TASK OBJECTIVE: Please quote the lines below word for word, starting with the line containing "has width=1100, height=850." and ending with the line containing "colorbar-tick-label: −30 is".

DATA:
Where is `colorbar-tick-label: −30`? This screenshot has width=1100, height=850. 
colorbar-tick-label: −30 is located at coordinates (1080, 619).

...

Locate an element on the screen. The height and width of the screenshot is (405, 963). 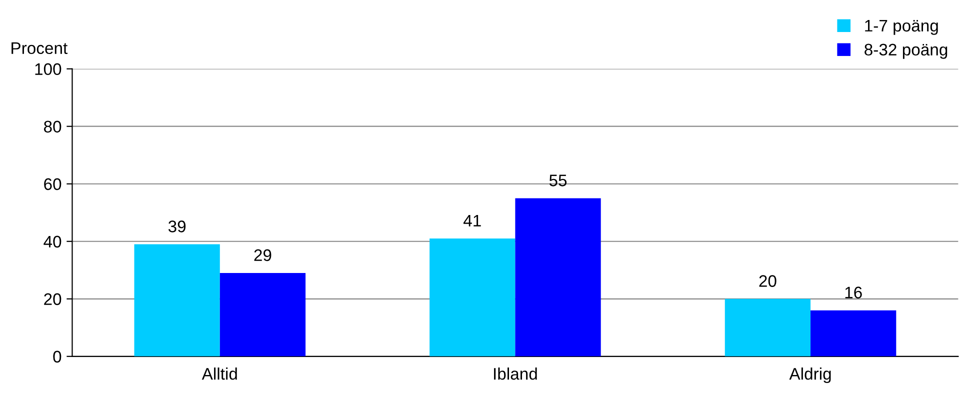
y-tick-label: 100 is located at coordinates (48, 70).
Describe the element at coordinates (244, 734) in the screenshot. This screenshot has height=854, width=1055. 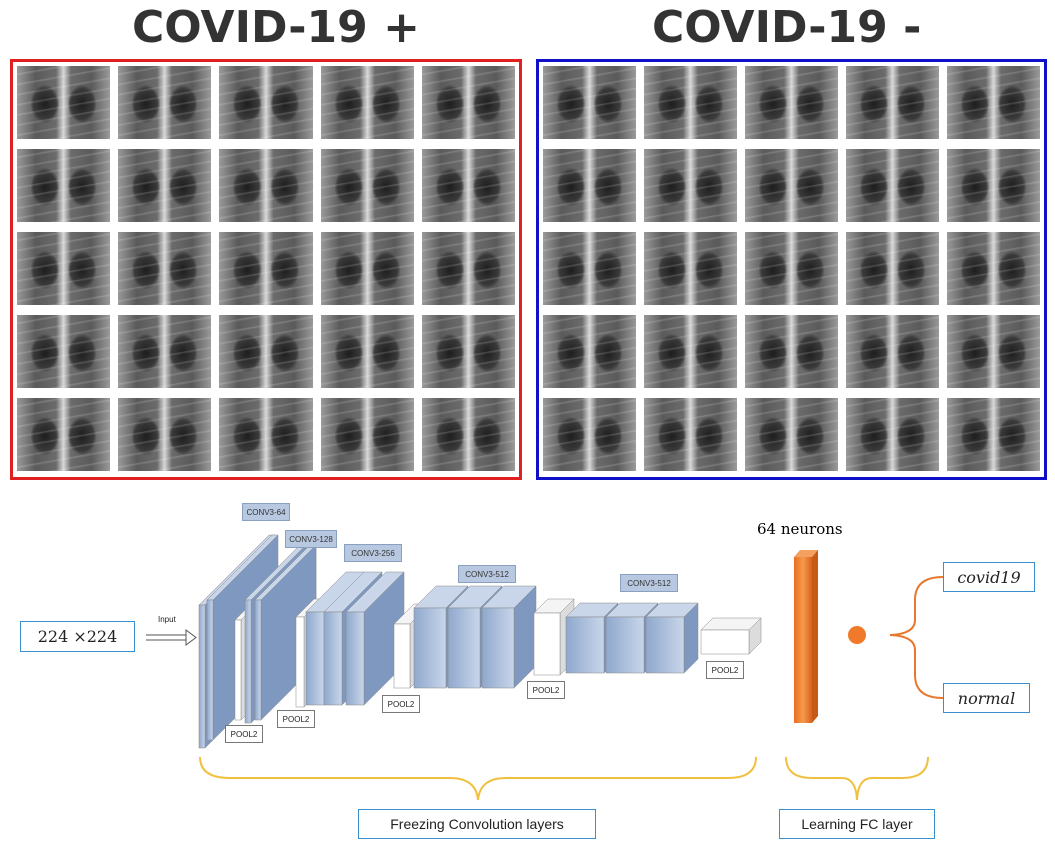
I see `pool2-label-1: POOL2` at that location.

SOLUTION BELOW:
Where is `colorbar-tick-label: −30`? This screenshot has width=1100, height=850. 
colorbar-tick-label: −30 is located at coordinates (1080, 619).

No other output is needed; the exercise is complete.